LP REVIEW
More literary rich criticism from Ayfer Simms; perusing and finding much to admire about the new Evropi album from the Greek/German duo Sea + Air.
SEA+AIR ‘Evropi’ (Glitterhouse Records)
LP released on 7th September 2015
Once upon a time we had to say goodbye to our beloved crops, soil for the land once nurturing chased the last drop of human warmth from its core. Sea+Air with a mixture of discreet sadness and melancholia shows the palpable feeling of deep wounds, through oriental nomadic melodies, a rhythm that blows like a fast wind. Both lead singers are touched by grace, they walk on tip toe as they caress the listener’s spirit with gentle vocal harmonies, whimsical sighs and yet empowered fist like souls, made of steel.
Through the mantic chant of ancient men and the angelic quivering of both performers, we are projected in a modern fairy tale, we watch the traces left on the path of a wide desert: There’s a sense of departure, never lacking anxiety and yet mixed here with hope and beauty, effortlessly rendered in the album, with songs like ‘We All Have To Leave Someday’ or ‘Pain Is Just A Cloud’, ‘Lady Evropi’.
The music carries in its heart the blurred sparkle of the ancients; Sea+Air, in a long and resigned whisper, bid an eternal farewell to a space and time filled before by humankind, to the mother of all mothers, to the Lucy that we were once who rests in a mount of dust and rocks, to the past with all its adventurous wonders and gloominess.
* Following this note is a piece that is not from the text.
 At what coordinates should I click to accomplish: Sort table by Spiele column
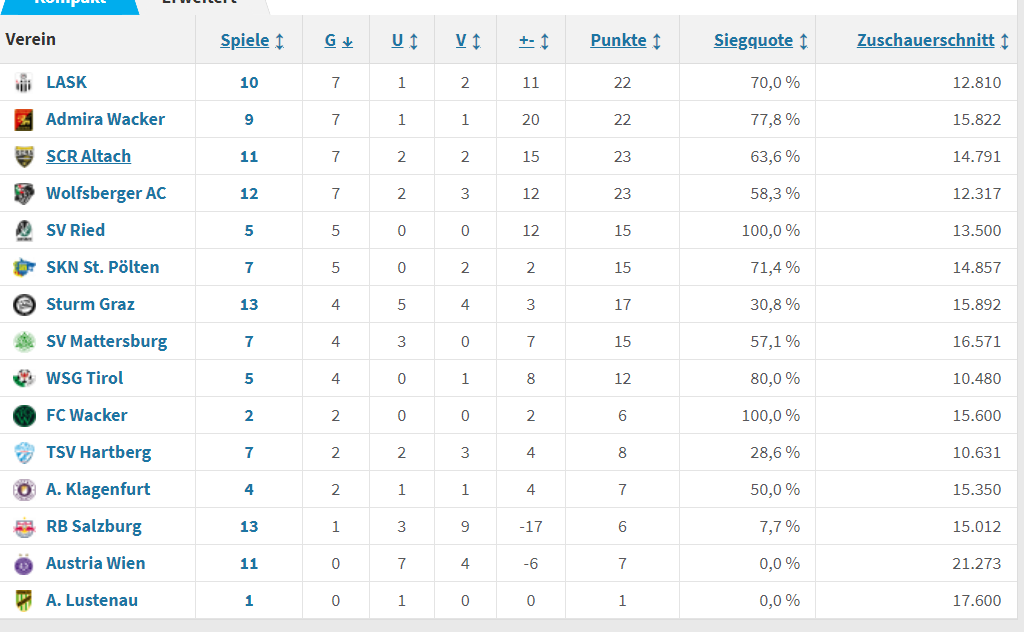[252, 40]
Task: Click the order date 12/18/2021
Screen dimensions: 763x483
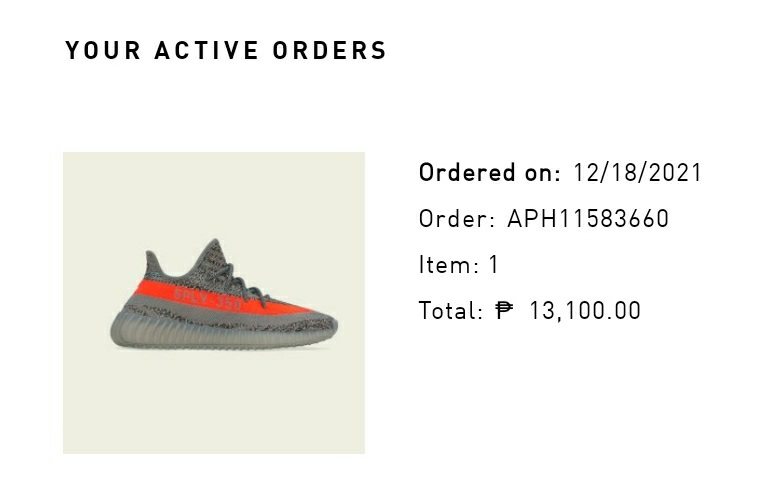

The band makes their own past the past of us all, by adding elements of all ages: here the timbales of a castle in Europe, there a sophisticated clarinet, lively pop tunes from the 80s even, yet the soul remains old, charged with heavy experience lying in all hearts that they manage to extract beautifully.
There is a fierce demonic sensuality in the tracks. The birth screech of a child in the streets of an old town, on the side of a hill that existed for centuries, a forest as wild as an untamable roaring nature, the sob pierces the universe’s thin fabric swallowing us in it. Nature is good, but there is pain within it. Everything is raw on the album; it is tormented, gentle and peacefully charged with an intuitive musical freedom, creating a sort of historical, ethnic pop.
There is no desire for revenge in the atmosphere, instead compassion, courage, the wish to open one’s eye: Mischief lived by one, is mischief lived by all. All this comes out from the 12 tracks of Evropi. All that, and much more.